[Lines contained in a dataset]

* begin *

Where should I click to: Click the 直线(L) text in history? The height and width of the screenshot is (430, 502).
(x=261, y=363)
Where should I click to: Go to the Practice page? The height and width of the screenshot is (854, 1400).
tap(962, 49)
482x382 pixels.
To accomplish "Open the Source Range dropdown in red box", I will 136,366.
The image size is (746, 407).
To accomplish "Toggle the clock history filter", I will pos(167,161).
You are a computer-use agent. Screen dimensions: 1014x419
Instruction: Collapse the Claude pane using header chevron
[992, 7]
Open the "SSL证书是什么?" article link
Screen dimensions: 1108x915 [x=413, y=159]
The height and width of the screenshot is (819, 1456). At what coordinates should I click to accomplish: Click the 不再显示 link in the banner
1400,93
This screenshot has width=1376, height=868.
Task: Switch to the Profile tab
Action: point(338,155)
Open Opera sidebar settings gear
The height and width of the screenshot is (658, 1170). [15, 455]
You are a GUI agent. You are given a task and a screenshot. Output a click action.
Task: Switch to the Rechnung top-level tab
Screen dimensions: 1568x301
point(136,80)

* end *

#### TASK STATEMENT:
Quote everything from the line containing "The height and width of the screenshot is (819, 1456)." down to the last of the lines, including both ends.

#### FINISHED ANSWER:
The height and width of the screenshot is (819, 1456). At what coordinates should I click to accomplish: Click the 不再显示 link in the banner
1400,93
This screenshot has width=1376, height=868.
Task: Switch to the Profile tab
Action: point(338,155)
Open Opera sidebar settings gear
The height and width of the screenshot is (658, 1170). [15, 455]
You are a GUI agent. You are given a task and a screenshot. Output a click action.
Task: Switch to the Rechnung top-level tab
Screen dimensions: 1568x301
point(136,80)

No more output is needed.